Something about Suor Omicidi, Seq. 4's jangly acoustic guitar strumming away while the sounds of an ominous choral build in the background, concluding with a manic church organ, really does it for me. Little wonder it’s amongst my favourite giallo tracks of all time.
Killer Nun's soundtrack didn't get a vinyl release until twenty years later. The tracks finally appeared in an Alessandroni compilation containing two other scores of his: Lady Frankenstein (1971) and The Strangler of Vienna (1971). The latter, I have yet to see.

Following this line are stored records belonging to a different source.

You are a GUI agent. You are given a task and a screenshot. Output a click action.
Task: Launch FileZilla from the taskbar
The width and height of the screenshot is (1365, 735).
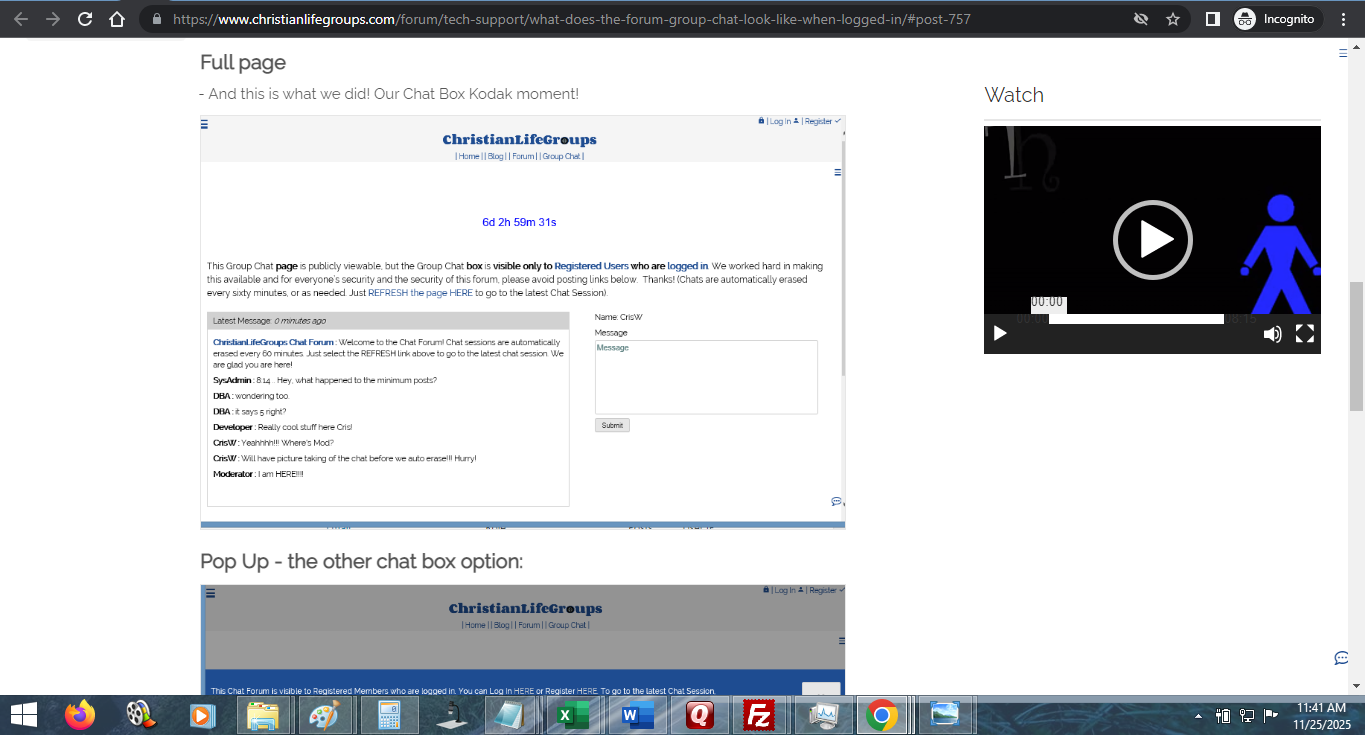point(761,715)
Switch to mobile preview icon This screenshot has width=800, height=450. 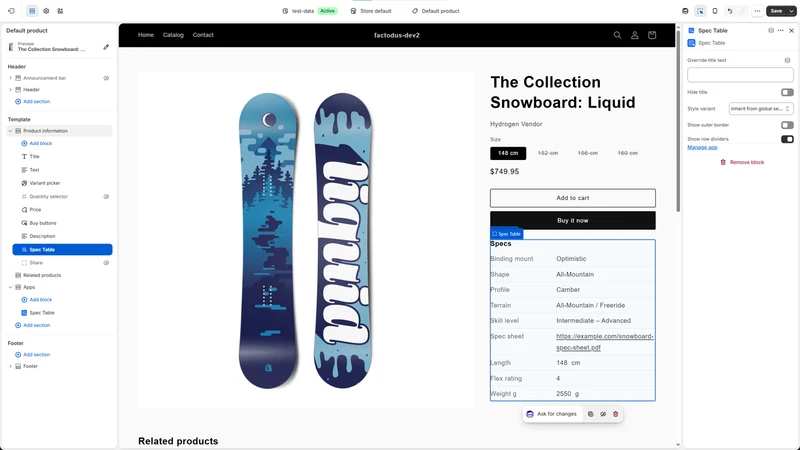(715, 11)
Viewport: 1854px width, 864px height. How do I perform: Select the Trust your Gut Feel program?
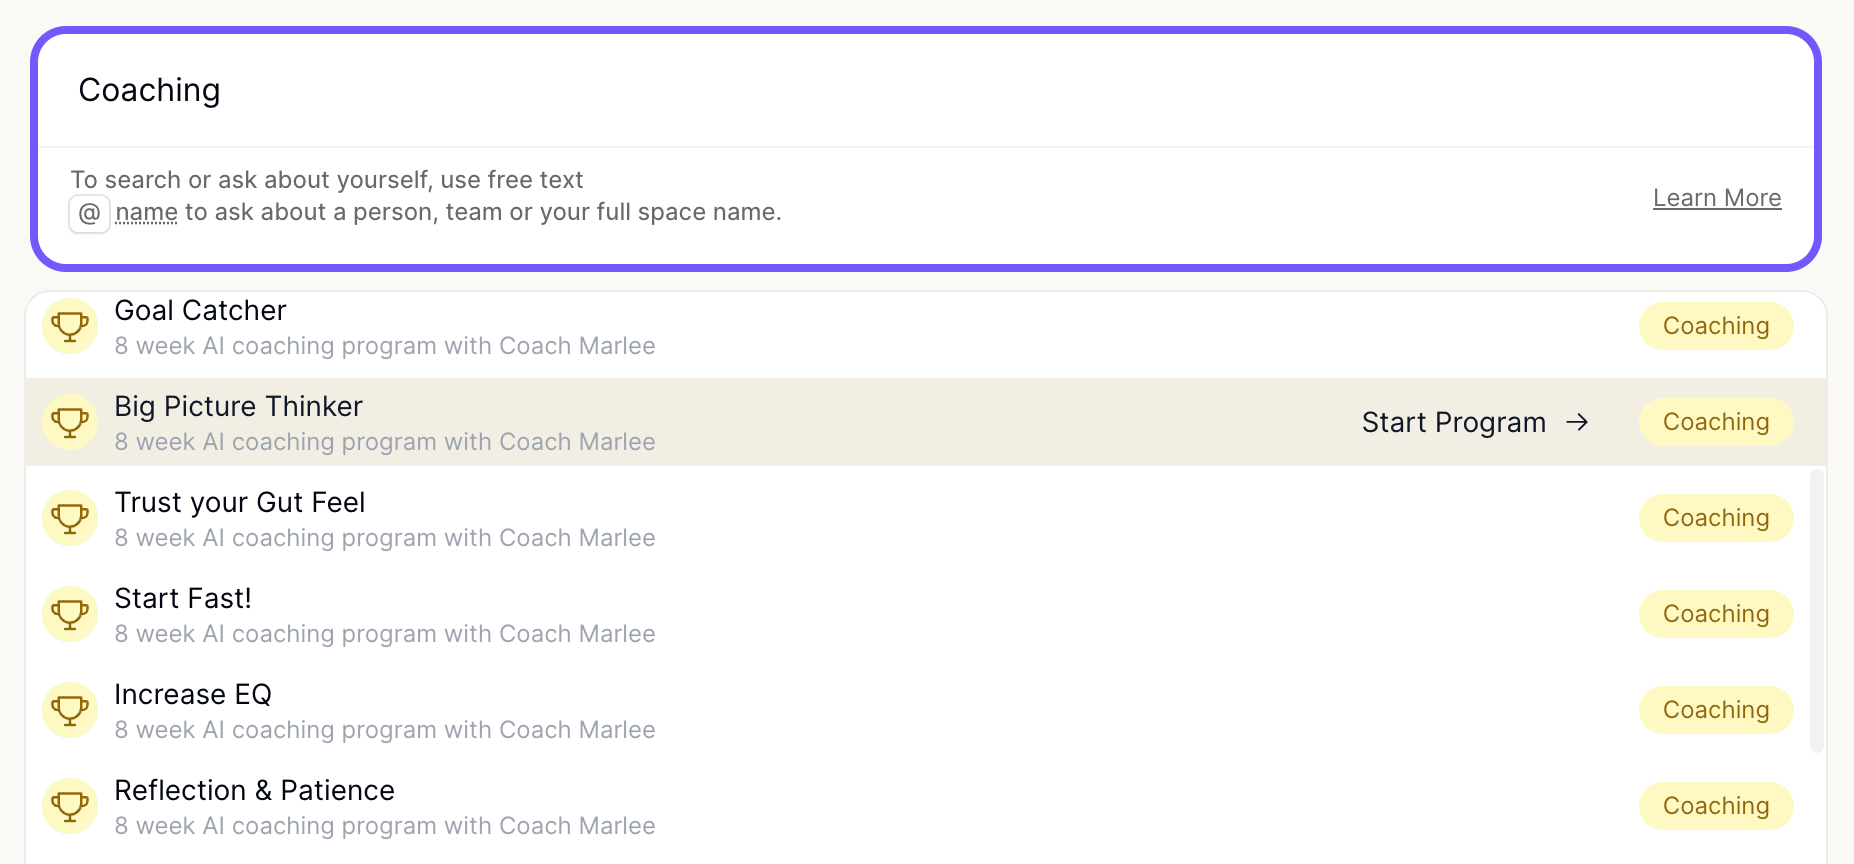click(926, 518)
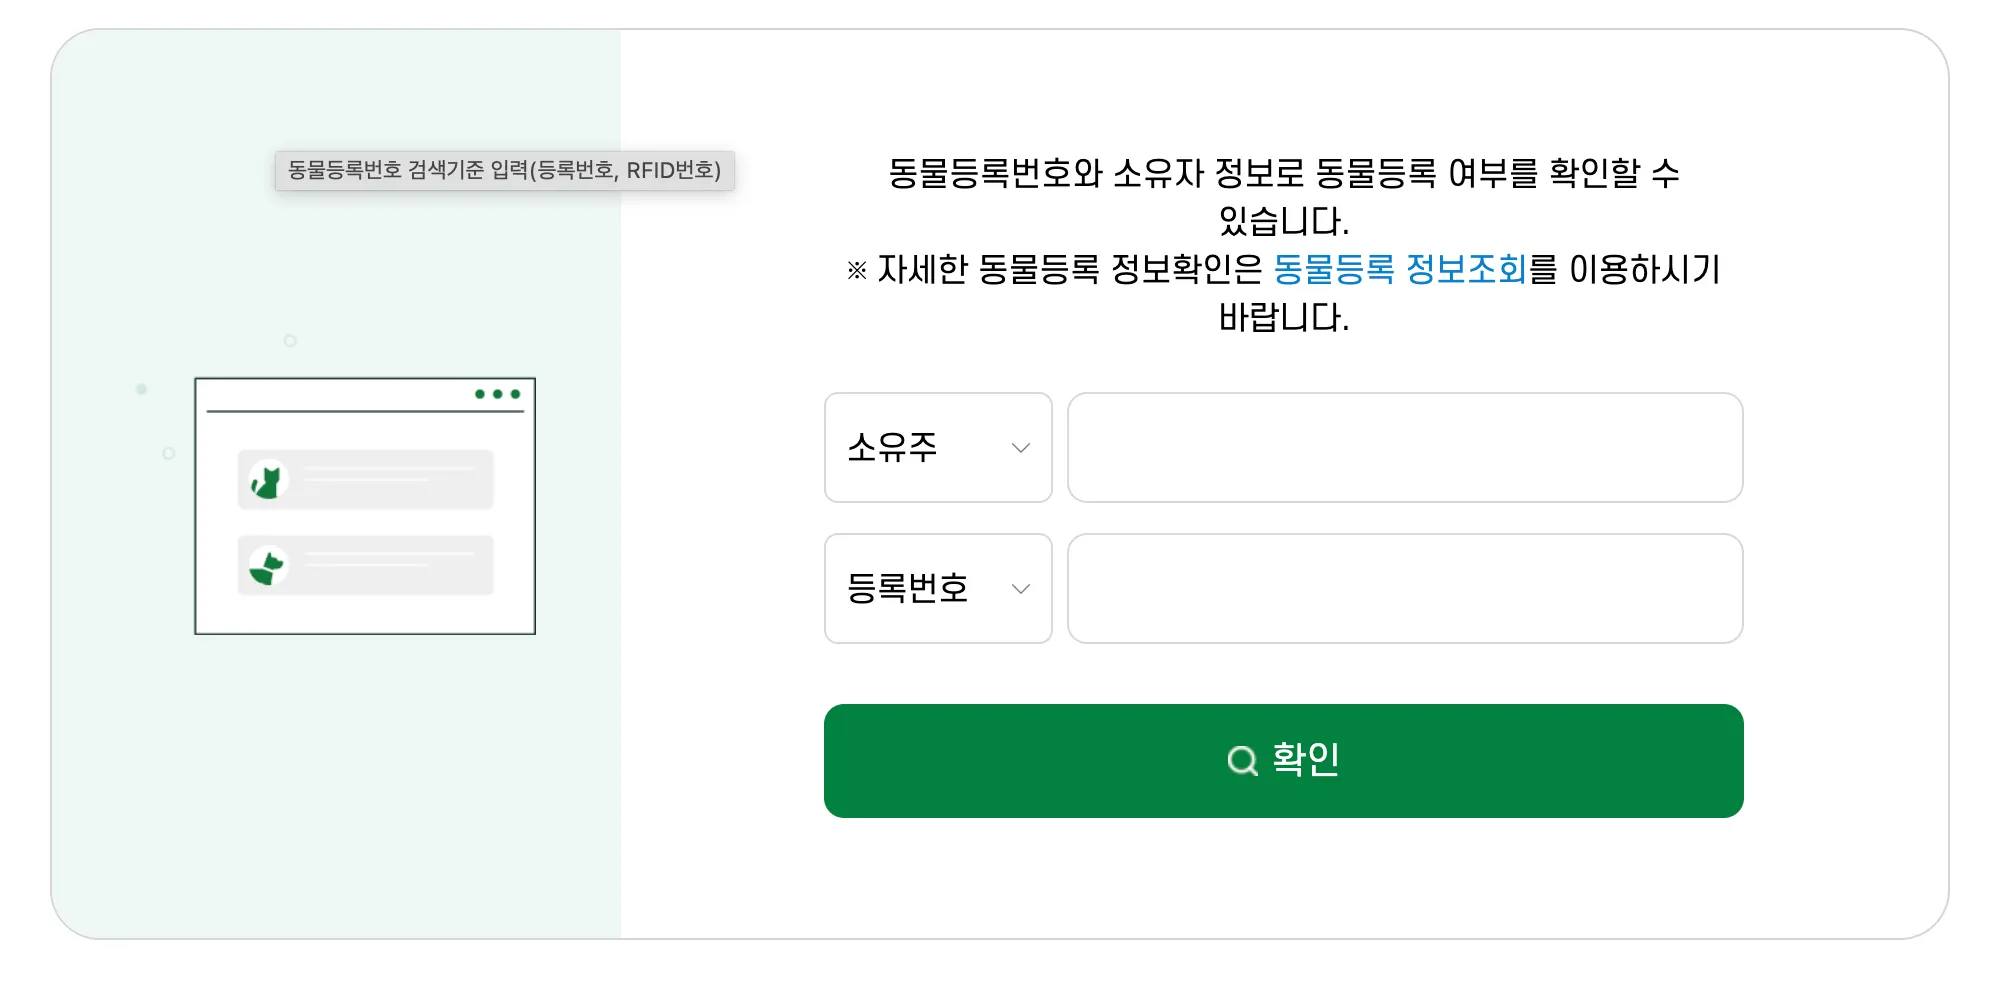Image resolution: width=2000 pixels, height=986 pixels.
Task: Click the chevron arrow next to 등록번호
Action: (x=1020, y=589)
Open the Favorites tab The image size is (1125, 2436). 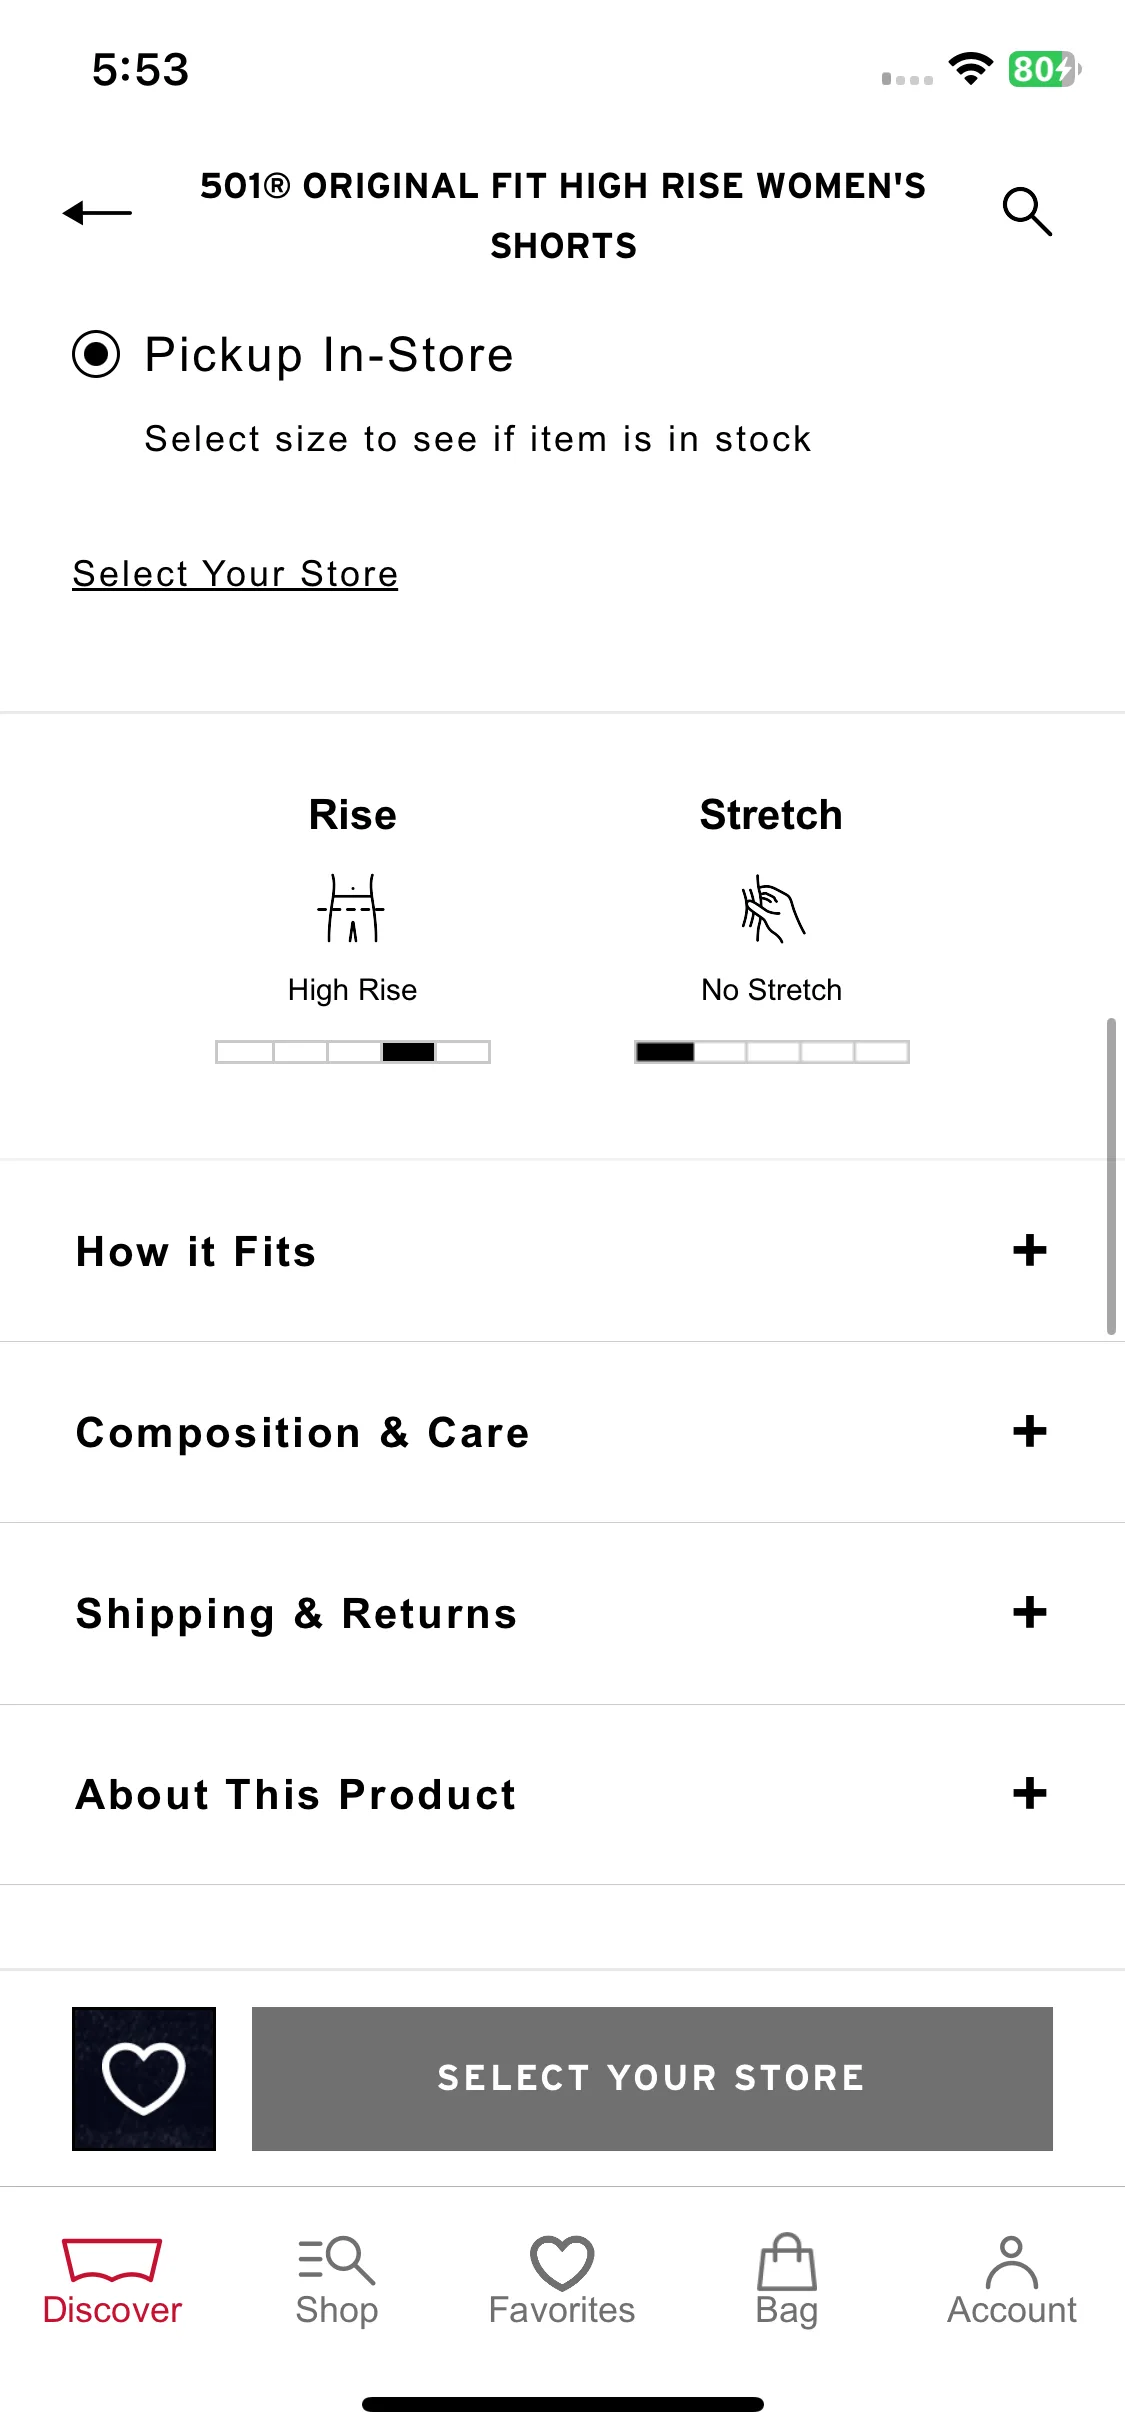562,2282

From Orson Welles to Mel Welles; you know Joseph Cotten's career hit an even greater decline than Anita Ekberg's when he went from Citizen Kane (1941), Shadow of a Doubt (1943) and The Third Man (1949) to Italian horror Lady Frankenstein; a far cry from his classic earlier body of work. Far more entertaining than Killer Nun and La Dolce Vita, though.
2 comments:
That's a sick song.
I'll never get the time back I wasted watching Fellini's two main movies. I'll never get the money back I wasted on hiring them from the library either.
Co-signed. Hated 8 1/2 and La Dolce Vita.
His Toby Dammit short film from the horror anthology Spirits of the Dead (1968) was decent, though.